SUPPLIED INFORMATION:
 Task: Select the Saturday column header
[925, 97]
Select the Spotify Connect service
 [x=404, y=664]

--

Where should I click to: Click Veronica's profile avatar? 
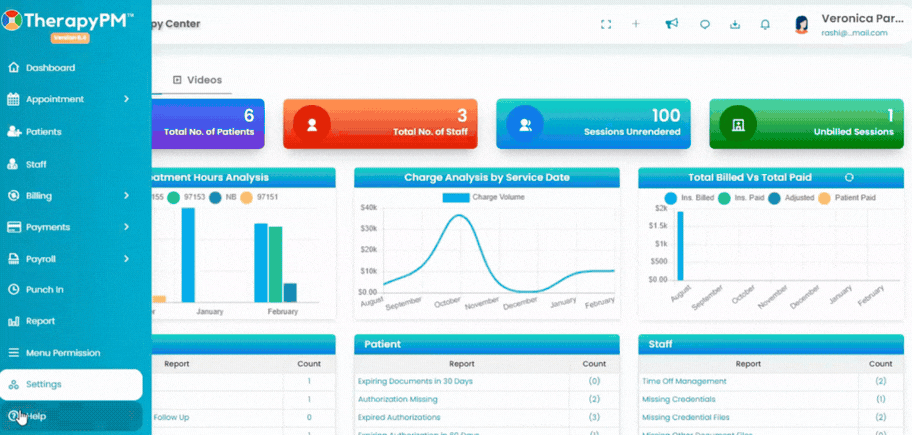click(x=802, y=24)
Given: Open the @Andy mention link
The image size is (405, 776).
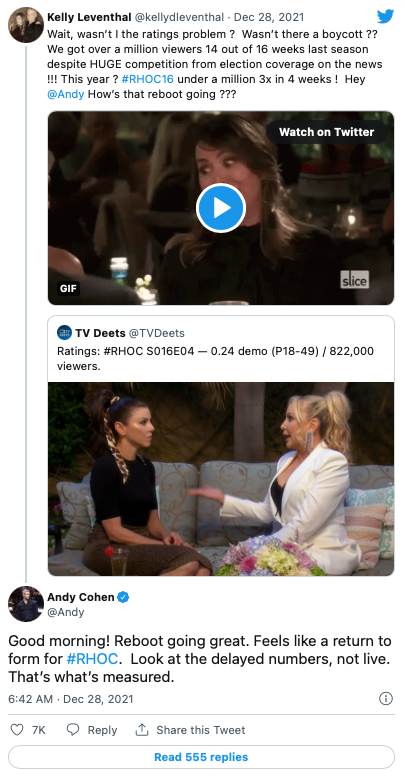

...

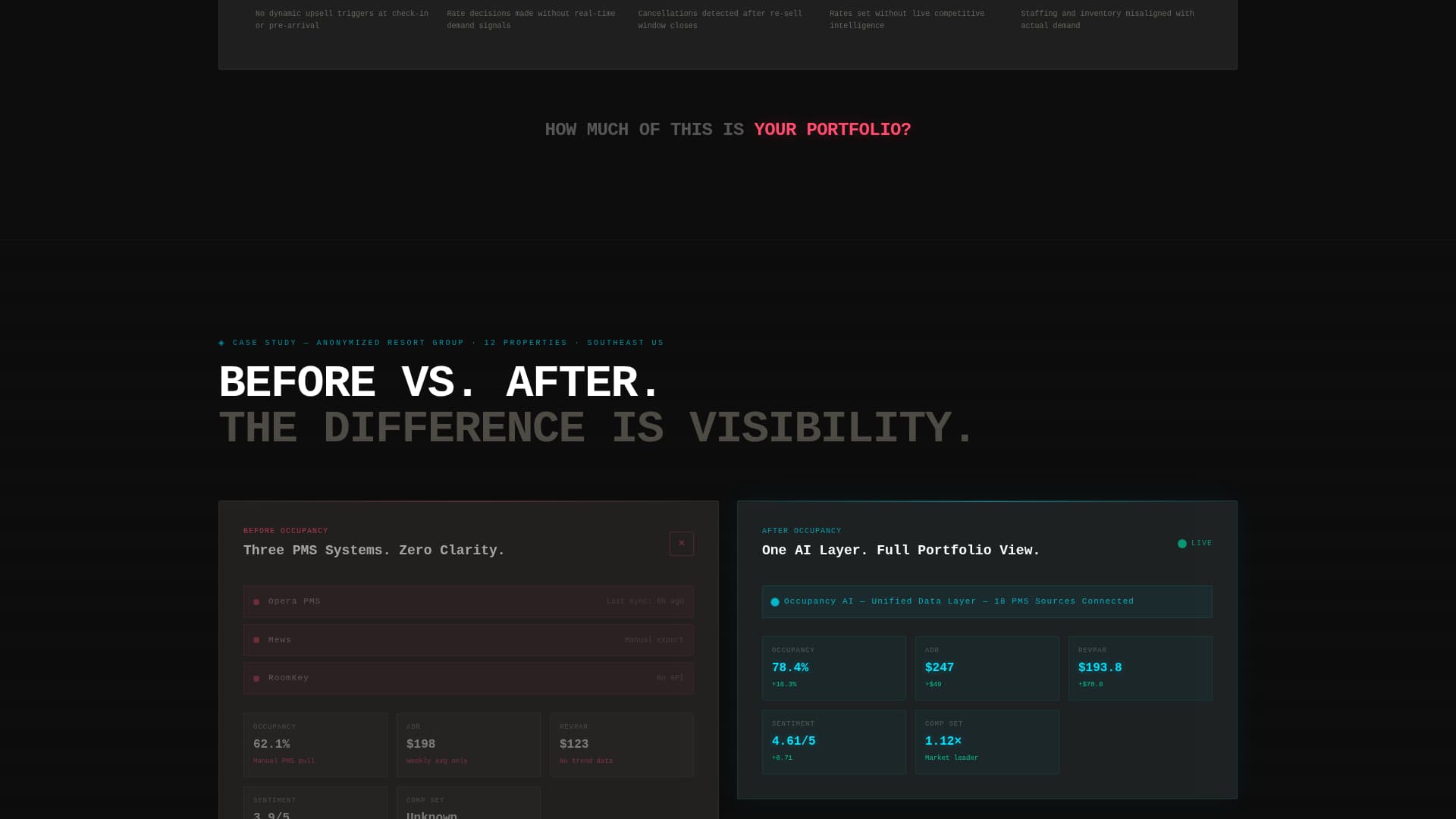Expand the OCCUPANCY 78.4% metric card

INSTRUCTIONS TO FOLLOW:
Write out the lines from the one containing "Task: Select the Saturday column header" through the one containing "[x=404, y=664]", switching "Spotify Connect" to "Bluetooth" and leaving everything else unchanged.

SOLUTION:
 Task: Select the Saturday column header
[925, 97]
Select the Bluetooth service
 [x=404, y=664]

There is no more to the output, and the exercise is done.